Nota de repúdio sobre os procedimentos adotados para a realização da audiência pública 009/2018 que trata da prorrogação antecipada do prazo de vigência contratual da concessionária Estrada de Ferro Carajás
A rede Justiça nos Trilhos, coalizão de organizações, movimentos sociais, pastorais, sindicatos, núcleos universitários, que atuam em defesa dos direitos das comunidades que vivem nas áreas atravessadas pela Estrada de Ferro Carajás, nos estados do Pará e do Maranhão, manifesta publicamente repúdio ao modo como o a audiência pública em questão vem sendo executada.
Em 8 de agosto de 2018 a Agência Nacional de Transportes Terrestres- ANTT tornou público os locais e endereços para realização das sessões presenciais bem como o prazo para o envio de contribuições por escrito (9/8/2018 até 24/8/2018). Em agosto e setembro de 2018 foram realizadas três sessões presenciais: em Belém (27/8), em São Luís (29/8) e Brasília (17/9).
Por ocasião da sessão presencial realizada em São Luís (MA), em 29/8/2018, membros da rede Justiça nos Trilhos se manifestaram publicamente sobre as deficiências no procedimento da audiência pública, já que, nos moldes propostos, a participação social nesse processo está sendo profundamente prejudicada tendo em vista que o objeto da audiência pública é de grande importância para as populações de diversos municípios localizados no interior dos estados do Maranhão e do Pará. Neste sentido, a insuficiente divulgação sobre as datas e locais para realização das sessões públicas, a quantidade insuficiente de sessões presenciais e o pouco tempo disponibilizado para a análise do material produzido pela ANTT (cerca de 800 páginas de documentos) já eram fatos que geravam grande preocupação e indignação. Naquela sessão foi proposto por Justiça nos Trilhos que a ANTT realizasse sessões presenciais em todos os 23 municípios maranhenses impactados pela estrada de Ferro Carajás, com ampla e prévia divulgação em jornais locais, escolas e repartições públicas em geral.
Em 24 de setembro de 2018, a ANTT divulgou comunicados por meio dos quais prorrogou o prazo da audiência pública por mais 30 dias e determinou a realização de uma nova sessão presencial na cidade de São Luís (MA), a ser realizada em 10 de outubro de 2018.
Ocorre que, essa nova sessão presencial não altera a situação exposta acima afinal a maioria das comunidades impactadas pelas operações da Estrada de Ferro Carajás estão localizadas no interior do estado e no meio rural. Frise-se ainda, que entre elas estão comunidades seculares, muitas delas indígenas e quilombolas. Desse modo, novamente denunciamos o descaso e as ações de boicote da ANTT, que visam dificultar e impedir a ampla participação destas pessoas no processo de audiência pública.

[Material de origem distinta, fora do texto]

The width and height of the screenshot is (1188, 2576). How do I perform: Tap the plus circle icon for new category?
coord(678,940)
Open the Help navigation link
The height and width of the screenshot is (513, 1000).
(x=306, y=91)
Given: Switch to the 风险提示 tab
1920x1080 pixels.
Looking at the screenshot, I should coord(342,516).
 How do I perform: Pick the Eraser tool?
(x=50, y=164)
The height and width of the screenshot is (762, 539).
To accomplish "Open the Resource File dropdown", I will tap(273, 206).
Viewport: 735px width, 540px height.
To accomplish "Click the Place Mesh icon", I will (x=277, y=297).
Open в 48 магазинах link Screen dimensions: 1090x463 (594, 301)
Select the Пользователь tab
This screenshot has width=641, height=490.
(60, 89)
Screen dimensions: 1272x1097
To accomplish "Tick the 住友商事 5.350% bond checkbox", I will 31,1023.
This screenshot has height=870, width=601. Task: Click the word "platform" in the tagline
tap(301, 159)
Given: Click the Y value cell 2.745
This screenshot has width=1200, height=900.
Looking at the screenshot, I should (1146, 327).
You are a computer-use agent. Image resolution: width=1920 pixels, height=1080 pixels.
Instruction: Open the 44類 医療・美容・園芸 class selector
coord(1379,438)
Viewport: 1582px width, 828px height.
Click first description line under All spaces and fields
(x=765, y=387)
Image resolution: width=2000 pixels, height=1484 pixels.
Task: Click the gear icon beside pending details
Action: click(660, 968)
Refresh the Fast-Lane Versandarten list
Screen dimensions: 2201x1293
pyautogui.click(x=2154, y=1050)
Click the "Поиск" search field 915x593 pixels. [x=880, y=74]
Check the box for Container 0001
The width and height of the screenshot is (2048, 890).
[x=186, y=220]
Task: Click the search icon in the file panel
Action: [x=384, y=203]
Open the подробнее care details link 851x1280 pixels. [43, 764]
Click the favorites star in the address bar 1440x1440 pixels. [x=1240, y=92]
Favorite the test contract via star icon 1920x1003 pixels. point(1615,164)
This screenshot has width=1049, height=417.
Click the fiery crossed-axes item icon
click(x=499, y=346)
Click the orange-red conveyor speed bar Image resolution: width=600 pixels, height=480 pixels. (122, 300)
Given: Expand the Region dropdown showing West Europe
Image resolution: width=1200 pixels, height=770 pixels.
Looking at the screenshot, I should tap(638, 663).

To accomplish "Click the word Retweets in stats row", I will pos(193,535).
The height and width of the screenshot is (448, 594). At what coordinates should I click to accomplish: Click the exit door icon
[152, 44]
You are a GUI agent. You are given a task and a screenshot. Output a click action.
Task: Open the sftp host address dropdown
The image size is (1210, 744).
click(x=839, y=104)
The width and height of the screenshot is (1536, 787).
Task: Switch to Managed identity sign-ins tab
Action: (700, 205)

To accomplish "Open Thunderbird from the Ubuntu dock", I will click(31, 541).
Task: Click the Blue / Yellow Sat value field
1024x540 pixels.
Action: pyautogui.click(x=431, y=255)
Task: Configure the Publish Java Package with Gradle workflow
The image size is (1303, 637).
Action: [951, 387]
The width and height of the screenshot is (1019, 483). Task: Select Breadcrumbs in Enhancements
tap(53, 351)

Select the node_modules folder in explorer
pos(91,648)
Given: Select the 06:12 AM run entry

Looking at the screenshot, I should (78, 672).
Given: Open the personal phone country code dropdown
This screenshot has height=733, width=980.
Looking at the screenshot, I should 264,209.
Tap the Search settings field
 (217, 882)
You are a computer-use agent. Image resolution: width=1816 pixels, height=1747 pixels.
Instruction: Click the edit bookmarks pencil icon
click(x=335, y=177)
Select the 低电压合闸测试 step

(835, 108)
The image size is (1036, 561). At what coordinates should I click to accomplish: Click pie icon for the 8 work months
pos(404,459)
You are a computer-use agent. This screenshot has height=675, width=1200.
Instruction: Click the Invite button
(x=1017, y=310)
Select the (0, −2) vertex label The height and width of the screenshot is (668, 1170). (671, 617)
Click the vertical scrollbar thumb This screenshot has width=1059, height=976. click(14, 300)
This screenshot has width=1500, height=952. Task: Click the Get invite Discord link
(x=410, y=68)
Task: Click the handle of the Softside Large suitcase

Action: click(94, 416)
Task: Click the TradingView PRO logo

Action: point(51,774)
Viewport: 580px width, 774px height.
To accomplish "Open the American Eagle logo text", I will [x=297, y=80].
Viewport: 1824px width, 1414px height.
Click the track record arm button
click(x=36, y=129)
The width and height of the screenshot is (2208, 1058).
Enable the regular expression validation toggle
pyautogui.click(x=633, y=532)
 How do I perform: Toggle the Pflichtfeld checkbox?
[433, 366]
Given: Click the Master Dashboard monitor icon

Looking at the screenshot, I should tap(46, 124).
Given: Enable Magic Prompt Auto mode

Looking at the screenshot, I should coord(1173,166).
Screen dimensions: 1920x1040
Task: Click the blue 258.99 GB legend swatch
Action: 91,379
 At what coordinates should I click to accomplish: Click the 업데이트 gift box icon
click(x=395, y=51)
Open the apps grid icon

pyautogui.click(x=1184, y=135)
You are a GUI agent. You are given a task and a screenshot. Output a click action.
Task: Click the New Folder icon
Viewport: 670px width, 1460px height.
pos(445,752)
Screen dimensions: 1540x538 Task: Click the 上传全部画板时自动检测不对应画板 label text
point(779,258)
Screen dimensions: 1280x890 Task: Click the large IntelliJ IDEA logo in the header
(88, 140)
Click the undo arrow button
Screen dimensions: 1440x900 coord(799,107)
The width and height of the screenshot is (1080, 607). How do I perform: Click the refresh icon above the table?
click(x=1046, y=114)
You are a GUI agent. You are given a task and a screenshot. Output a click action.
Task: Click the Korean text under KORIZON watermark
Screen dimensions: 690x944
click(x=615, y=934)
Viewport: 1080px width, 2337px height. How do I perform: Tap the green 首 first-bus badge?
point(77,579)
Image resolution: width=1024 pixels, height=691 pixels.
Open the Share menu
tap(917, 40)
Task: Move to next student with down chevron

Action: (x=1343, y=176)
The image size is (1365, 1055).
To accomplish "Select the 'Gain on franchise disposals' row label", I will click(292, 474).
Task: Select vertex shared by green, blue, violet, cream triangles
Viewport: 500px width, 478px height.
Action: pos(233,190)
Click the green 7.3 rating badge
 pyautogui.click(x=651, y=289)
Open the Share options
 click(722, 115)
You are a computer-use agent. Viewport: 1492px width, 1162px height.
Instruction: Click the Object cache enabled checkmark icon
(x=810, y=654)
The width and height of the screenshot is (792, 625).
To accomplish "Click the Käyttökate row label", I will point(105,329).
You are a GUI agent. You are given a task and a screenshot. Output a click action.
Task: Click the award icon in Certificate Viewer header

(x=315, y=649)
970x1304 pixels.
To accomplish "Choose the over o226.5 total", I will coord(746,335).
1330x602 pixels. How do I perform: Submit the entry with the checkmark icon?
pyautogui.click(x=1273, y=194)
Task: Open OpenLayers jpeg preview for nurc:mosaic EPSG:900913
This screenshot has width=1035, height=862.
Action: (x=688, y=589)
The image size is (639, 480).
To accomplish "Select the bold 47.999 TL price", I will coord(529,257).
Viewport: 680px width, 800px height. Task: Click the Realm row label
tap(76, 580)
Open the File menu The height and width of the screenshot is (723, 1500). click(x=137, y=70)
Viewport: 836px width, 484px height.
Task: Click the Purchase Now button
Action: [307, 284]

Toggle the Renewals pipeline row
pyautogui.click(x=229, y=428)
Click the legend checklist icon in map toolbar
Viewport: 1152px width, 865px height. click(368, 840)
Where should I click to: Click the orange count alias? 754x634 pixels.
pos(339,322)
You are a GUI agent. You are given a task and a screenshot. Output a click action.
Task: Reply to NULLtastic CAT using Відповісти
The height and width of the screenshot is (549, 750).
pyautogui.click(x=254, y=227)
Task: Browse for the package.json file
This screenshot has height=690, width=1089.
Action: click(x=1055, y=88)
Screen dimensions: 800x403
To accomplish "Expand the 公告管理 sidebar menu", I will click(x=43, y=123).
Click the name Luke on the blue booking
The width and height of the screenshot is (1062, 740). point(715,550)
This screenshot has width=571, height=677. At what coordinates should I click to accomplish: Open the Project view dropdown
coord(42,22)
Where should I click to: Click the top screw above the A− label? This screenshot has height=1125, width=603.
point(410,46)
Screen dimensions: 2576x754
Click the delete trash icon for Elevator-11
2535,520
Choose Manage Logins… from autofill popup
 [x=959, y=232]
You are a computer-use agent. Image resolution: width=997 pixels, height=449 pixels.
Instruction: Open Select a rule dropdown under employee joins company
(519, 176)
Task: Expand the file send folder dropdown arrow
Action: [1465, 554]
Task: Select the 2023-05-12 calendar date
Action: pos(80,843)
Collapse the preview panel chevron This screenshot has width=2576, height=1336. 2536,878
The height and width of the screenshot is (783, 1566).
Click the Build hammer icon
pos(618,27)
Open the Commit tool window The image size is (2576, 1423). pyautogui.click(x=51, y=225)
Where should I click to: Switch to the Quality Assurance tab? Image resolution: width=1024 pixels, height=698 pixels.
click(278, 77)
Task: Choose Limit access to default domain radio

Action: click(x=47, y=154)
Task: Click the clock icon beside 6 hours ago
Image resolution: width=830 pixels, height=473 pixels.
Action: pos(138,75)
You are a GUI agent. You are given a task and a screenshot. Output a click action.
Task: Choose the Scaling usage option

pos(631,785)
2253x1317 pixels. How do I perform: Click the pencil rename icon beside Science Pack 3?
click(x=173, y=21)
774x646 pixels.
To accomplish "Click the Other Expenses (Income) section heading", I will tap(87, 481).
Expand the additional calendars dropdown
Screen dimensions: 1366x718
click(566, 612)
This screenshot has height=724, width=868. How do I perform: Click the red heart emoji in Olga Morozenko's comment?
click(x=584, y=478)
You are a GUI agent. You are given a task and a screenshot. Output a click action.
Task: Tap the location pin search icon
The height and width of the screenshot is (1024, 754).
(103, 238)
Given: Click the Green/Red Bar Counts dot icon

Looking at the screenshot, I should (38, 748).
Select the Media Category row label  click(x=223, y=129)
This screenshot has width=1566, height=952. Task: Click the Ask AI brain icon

A postura da ANTT, apesar de nos indignar não nos causa estranheza, já que o próprio relatório final elaborado para audiência pública 009/2018 não considerou como Atores envolvidos na ação regulatória as comunidades afetadas direta e indiretamente pela EFC (cerca de dois milhões e trezentas mil pessoas) e tampouco os usuários do serviço de transporte de passageiros da EFC, o que, a nosso ver, inviabiliza e torna inexpressivo todo o estudo apresentado[1]. Por óbvio que a ANTT, ao invisibilizar essa parcela importante de atores envolvidos, não obteve êxito em apresentar uma perspectiva real nos cenários analisados exatamente porque não identificou e avaliou os impactos da ação regulatória sobre esses atores.
A conclusão a que se chega é que os grupos descritos acima, além de não terem sido considerados no estudo realizado pela ANTT, estão sendo reiteradamente tolhidos em seu direito a participação no âmbito da audiência pública em questão, o que é injustificável. Ademais, cabe evidenciar que são estes os atores que, na prática, terão de arcar com os principais impactos negativos da ação regulatória em questão. Portanto, a rede Justiça nos Trilhos denuncia publicamente a forma desrespeitosa e negligente com que a ANTT tem dirigido esse processo de audiência pública, tornando-o incapaz de cumprir os objetivos aos quais se destina.
São Luís, 09 de outubro de 2018.
Nota:
[1] Adotamos os dados do IBGE, previsão de população nos 27 municípios impactados pela EFC no Maranhão e Pará, em 2018.